Development

DAN uses different tools during its development.

Linter

Code syntax is analyzed before submitting the code.

To run the linter tools suite you may use pre-commit.

pip install pre-commit
pre-commit run -a

Tests

Unit tests

Tests are executed with tox using pytest.

pip install tox
tox

To recreate tox virtual environment (e.g. a dependencies update), you may run tox -r.

Run a single test module: tox -- <test_path> Run a single test: tox -- <test_path>::<test_function>

The tests use a large file stored via Git-LFS. Make sure to run git-lfs pull before running them.

Commands

As unit tests do not test everything, it is sometimes necessary to use DAN commands directly to test developments.

Dataset tokens command

The library already has all the documents needed to run the dataset tokens command on a minimalist dataset. In the tests/data directory, you can run the following command and add any extra parameters you need:

teklia-dan dataset tokens entities.yml

Dataset download command

The library already has all the documents needed to run the dataset download command on a minimalist dataset. In the tests/data/extraction directory, you can run the following command and add any extra parameters you need:

teklia-dan dataset download --output .

Dataset language-model command

The library already has all the documents needed to run the dataset language-model command on a minimalist dataset. In the tests/data/prediction directory, you can run the following command and add any extra parameters you need:

teklia-dan dataset language-model --output . --subword-vocab-size 45

Dataset analyze command

The library already has all the documents needed to run the dataset analyze command on a minimalist dataset. In the tests/data/training/training_dataset directory, you can run the following command and add any extra parameters you need:

teklia-dan dataset analyze --labels labels.json --output-file analyze.md

Training command

The library already has all the documents needed to run the training command on a minimalist dataset. You can use the configuration available at configs/tests.json. It is already populated with the parameters used in the unit tests.

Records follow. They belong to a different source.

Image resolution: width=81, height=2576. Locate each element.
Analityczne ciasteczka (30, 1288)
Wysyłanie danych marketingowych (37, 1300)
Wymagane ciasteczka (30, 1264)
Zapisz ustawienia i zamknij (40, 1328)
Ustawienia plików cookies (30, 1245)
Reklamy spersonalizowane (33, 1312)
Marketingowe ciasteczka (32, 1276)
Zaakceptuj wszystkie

teklia-dan train --config configs/tests.json

Evaluation command

The library already has all the documents needed to run the evaluation command on a minimalist dataset. You can use the configuration available at configs/eval.json. It is already populated with the parameters used in the unit tests.

teklia-dan evaluate --config configs/eval.json

Predict command

The library already has all the documents needed to run the predict command with a minimalist model. In the tests/data/prediction directory, you can run the following command and add any extra parameters you need:

teklia-dan predict \
    --image-dir images/ \
    --image-extension png \
    --model . \
    --output /tmp/dan-predict

Convert command

If you want to evaluate a NER models with you own scripts, you can convert DAN’s predictions in BIO format, using the convert command.

teklia-dan convert /tmp/dan-predict --tokens tokens.yml --output /tmp/dan-convert

Documentation

This documentation is written in AsciiDoc and generated by Antora.

Setup

Install the needed dependencies through:

npm install

Build the documentation using make antora. You can then write in AsciiDoc in the relevant docs/*.adoc files, and see output on file:///path/to/the/repo/public/index.html.